**ENTRIES**
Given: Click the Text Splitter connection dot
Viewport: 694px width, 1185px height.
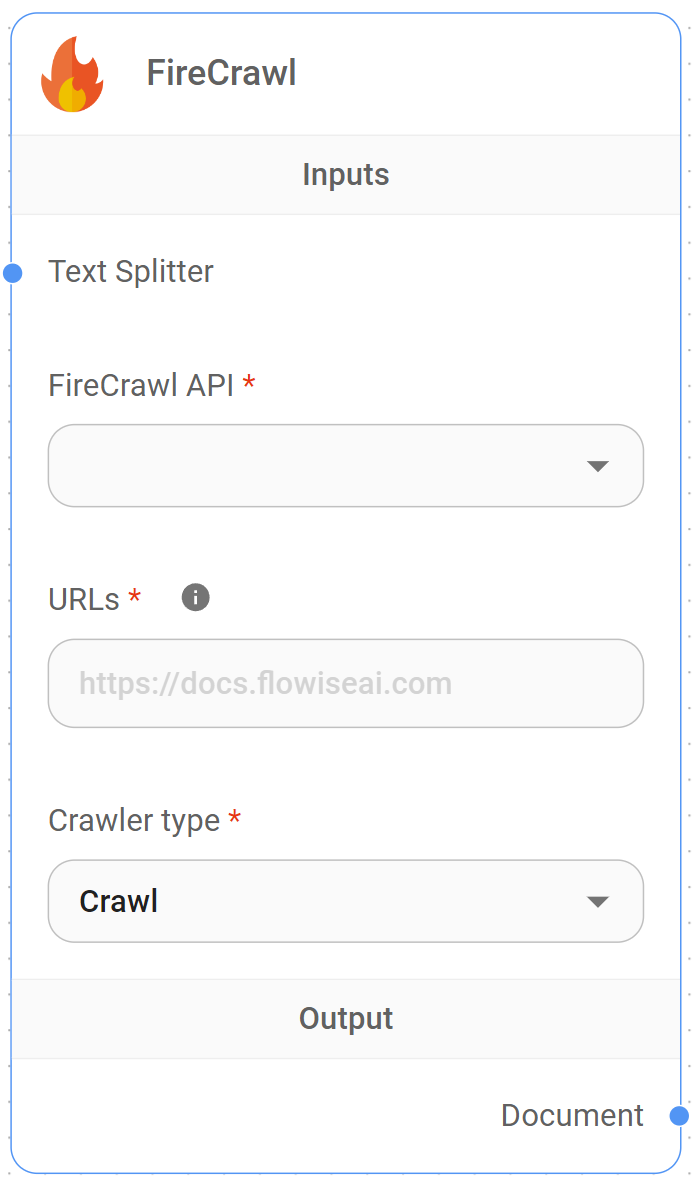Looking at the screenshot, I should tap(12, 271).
==
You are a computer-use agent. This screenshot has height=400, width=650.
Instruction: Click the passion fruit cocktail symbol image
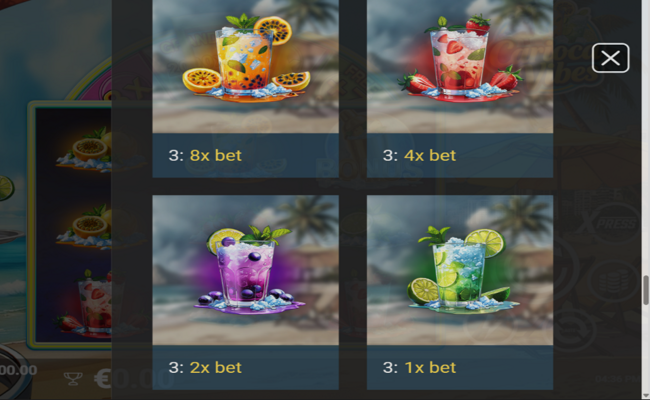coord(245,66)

**STATED GOAL**
In the rows starting at the line containing "Given: Click the Text Splitter connection dot" and ending at the line containing "Looking at the", substitute "Text Chunker" for "Text Splitter" and change nothing else. Give only those lines, without the pictures.

**FULL RESPONSE**
Given: Click the Text Chunker connection dot
Viewport: 694px width, 1185px height.
Looking at the screenshot, I should tap(12, 271).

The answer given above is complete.